Trans-Membrane Trafficking Unit

Principal Investigator: Fadel Samatey
Research Theme: Functional and Structural Study of the Bacterial Type III Secretion System

Abstract

Bacteria move in their environment by means of flagella. The bacterial flagellum is a long, thin filament extending from the cytoplasm to the cell exterior. All flagellar proteins that reside beyond the cell membrane are exported by the flagellum-specific mechanism that is part of a family of type III secretion systems (T3SS).

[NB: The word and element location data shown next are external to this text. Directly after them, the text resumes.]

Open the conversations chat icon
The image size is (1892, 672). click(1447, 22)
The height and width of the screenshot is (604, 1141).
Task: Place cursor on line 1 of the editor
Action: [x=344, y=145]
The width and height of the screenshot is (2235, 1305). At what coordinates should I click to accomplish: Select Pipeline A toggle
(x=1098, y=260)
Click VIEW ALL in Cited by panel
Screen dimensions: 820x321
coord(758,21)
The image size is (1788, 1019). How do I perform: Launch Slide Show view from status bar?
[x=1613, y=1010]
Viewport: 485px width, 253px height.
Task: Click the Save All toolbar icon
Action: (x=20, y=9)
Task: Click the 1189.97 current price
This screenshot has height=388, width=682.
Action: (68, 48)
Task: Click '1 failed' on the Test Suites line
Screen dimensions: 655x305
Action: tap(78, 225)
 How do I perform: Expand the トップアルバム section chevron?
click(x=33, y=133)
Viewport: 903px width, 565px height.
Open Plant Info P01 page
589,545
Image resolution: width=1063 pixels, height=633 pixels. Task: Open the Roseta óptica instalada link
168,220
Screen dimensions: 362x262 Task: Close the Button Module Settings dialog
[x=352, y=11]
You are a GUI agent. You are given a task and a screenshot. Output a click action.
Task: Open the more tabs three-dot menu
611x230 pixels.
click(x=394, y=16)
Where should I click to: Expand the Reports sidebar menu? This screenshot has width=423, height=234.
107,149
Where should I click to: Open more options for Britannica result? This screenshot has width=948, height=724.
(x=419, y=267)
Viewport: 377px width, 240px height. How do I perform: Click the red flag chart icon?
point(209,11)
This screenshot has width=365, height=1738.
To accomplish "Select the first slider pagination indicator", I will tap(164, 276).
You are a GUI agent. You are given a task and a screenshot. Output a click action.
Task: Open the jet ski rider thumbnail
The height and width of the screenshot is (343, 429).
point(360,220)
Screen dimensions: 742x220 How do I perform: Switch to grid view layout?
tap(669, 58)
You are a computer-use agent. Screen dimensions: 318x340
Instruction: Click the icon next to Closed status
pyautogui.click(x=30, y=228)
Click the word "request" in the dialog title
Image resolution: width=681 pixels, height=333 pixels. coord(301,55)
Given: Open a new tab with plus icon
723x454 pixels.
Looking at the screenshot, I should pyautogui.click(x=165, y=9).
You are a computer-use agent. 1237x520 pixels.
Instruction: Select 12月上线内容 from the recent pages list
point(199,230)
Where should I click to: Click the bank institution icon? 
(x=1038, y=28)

In Salmonella typhimurium, the flagellar export apparatus consists of six membrane proteins, FlhA, FlhB, FliO, FliP, FliQ, and FliR, and three cytoplasmic proteins, FliH, FliI, and FliJ. The export apparatus is responsible not only for translocation of flagellar proteins across cell membrane but it also regulates the order in which the proteins are exported. The membrane protein FlhB has been found to play a key role in the regulation process.

This protein is about 40 kDa and consists of two domains: the hydrophobic N-terminal part that is predicted to have four transmembrane helices and the C-terminal cytoplasmic domain. FlhB homologues were found in all type III secretion systems: both flagellar T3SS and T3SS from bacterial needles.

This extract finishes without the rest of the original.